- **Text section**
Show that f is uniformly continuous and that $f_n$ is equicontinuous

Question

$f_n: A \rightarrow \mathbb{R}$,$n \in \mathbb{N}$ is a sequence of functions defined on $A \subseteq \mathbb{R} $. Suppose that $(f_n)$ converges uniformly to $f: A \rightarrow \mathbb{R}$, and that each $f_n$ is uniformly continuous on $A$.

1.) Can you show that $f$ is uniformly continuous on A?

2.) Can you show that $(f_n)$ is equicontinuous?

1. We are given that$(f_n)$ converges uniformly to $f$. This means that for every $\epsilon>0$ there exists an $N\in \mathbb{N}$, such that $|f_n(x)-f(x)| <\epsilon$ whenever $n \ge N$ and $x \in A$. We have to show that $f$ is uniformly continuous on $A$, which means that for every $\epsilon >0$ there exists a $\delta>0$ such that $|x-y|<\delta$ implies |$f(x)-f(y)|<\epsilon$

2. We need to show that for every $\epsilon>0$ there exists a $\delta>0$ such that $|f_n(x)-f_n(y)|< \epsilon$ for all $n\in \mathbb{N}$ and $\|x-y|< \delta$ in $A$

Answer 1

For 1, let $\epsilon >0$. Then pick $n$ such that $|f_n(x) - f(x)| < \epsilon/3$ on $A$. By uniform continuity of $f_n$, there exists a $\delta$ such that $|x-y| < \delta \Longrightarrow |f_n(x)-f_n(y)| < \epsilon/3$. Now if $|x-y| < \delta$, $$ |f(x)-f(y)| = |f(x)-f_n(x)+f_n(x)-f_n(y)+f_n(y) -f(y)| \leq $$ $$|f(x)-f_n(x)| + |f_n(x)-f_n(y)| + |f_n(y) -f(y)| < \epsilon$$

Answer 2

For 2, let $\epsilon > 0$. Let $N$ be such that $n \geq N \Rightarrow |f_n(x) - f(x)| < \epsilon/3 $ on $A$. By (1), we know that $f$ is uniformly continuous so there exists a $\delta^*$ such that $|x-y|< \delta^* \Rightarrow |f(x)-f(y)| < \epsilon/3$.

- **Task material**
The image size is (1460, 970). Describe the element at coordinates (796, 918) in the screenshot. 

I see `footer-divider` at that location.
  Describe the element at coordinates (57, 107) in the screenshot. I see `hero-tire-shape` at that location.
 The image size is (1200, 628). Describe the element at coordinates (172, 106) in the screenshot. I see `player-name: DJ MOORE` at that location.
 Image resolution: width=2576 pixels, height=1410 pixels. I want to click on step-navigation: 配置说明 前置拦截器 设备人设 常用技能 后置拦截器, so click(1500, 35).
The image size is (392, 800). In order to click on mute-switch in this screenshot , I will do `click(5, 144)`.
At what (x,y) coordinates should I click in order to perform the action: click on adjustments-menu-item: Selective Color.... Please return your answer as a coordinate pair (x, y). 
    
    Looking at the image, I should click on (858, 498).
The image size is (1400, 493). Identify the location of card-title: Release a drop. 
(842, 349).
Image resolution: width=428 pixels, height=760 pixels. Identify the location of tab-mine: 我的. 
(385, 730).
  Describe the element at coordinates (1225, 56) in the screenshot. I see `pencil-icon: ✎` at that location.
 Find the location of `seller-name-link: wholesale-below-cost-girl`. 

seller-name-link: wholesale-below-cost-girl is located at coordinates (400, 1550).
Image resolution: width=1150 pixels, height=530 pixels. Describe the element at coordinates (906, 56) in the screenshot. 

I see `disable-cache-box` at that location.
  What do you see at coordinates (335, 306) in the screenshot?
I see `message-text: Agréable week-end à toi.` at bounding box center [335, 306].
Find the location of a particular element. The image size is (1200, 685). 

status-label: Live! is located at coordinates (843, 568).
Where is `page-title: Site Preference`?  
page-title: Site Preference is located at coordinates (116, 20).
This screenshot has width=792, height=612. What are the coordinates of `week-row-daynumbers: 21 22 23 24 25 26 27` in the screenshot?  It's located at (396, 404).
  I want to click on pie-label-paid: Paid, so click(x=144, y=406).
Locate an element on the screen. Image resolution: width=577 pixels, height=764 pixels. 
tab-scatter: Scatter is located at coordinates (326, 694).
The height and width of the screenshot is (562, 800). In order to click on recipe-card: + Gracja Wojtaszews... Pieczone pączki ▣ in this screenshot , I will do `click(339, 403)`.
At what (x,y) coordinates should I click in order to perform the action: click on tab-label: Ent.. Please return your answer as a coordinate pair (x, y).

- **Assigned task A**
Please state what fraction of epsilon Answer 1 in the uniform continuity thread uses as the bound when choosing n.
- **Assigned task B**
Find every line in the entries that contains the string "Describe", matching case, and copy each one.
The uniform continuity thread and the entries are unrelated to each other.

- **Solution A**
ε/3

- **Solution B**
The image size is (1460, 970). Describe the element at coordinates (796, 918) in the screenshot. 
  Describe the element at coordinates (57, 107) in the screenshot. I see `hero-tire-shape` at that location.
 The image size is (1200, 628). Describe the element at coordinates (172, 106) in the screenshot. I see `player-name: DJ MOORE` at that location.
  Describe the element at coordinates (1225, 56) in the screenshot. I see `pencil-icon: ✎` at that location.
Image resolution: width=1150 pixels, height=530 pixels. Describe the element at coordinates (906, 56) in the screenshot. 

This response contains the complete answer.